Dataset records »
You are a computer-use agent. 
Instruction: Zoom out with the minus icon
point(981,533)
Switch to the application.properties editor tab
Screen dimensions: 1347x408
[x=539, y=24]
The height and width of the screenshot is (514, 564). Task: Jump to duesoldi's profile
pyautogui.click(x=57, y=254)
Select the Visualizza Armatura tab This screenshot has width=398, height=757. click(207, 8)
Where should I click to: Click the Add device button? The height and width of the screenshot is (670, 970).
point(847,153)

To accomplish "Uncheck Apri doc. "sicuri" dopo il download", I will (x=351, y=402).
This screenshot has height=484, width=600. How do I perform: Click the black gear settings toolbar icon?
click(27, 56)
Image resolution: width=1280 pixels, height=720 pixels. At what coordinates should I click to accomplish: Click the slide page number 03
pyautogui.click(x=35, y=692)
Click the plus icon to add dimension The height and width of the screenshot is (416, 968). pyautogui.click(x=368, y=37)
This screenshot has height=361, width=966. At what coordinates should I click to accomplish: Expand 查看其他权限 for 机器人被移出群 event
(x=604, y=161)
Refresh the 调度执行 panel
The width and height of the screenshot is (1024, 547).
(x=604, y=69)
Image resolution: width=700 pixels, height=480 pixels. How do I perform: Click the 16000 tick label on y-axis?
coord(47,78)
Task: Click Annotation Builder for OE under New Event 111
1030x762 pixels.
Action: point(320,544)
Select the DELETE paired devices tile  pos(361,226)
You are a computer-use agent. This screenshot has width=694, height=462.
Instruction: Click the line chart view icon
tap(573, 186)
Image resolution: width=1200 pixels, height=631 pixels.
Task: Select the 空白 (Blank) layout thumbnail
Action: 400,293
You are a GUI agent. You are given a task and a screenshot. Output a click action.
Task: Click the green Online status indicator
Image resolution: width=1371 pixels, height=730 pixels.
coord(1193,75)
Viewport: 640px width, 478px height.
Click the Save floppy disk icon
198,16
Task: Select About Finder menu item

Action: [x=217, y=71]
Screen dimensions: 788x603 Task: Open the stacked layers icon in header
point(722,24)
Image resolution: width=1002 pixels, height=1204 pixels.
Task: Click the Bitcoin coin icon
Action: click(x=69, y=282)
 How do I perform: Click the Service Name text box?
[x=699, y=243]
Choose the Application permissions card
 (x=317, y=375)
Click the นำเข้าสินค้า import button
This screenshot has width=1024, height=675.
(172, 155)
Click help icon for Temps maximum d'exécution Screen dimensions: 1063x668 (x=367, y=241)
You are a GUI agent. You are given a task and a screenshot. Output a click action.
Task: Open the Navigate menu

What to work on » Every line from the one containing "How do I perform: Click the Service" to the end of the entries must be set down exactly, with none omitted and none added.

Task response »
 How do I perform: Click the Service Name text box?
[x=699, y=243]
Choose the Application permissions card
 (x=317, y=375)
Click the นำเข้าสินค้า import button
This screenshot has width=1024, height=675.
(172, 155)
Click help icon for Temps maximum d'exécution Screen dimensions: 1063x668 (x=367, y=241)
You are a GUI agent. You are given a task and a screenshot. Output a click action.
Task: Open the Navigate menu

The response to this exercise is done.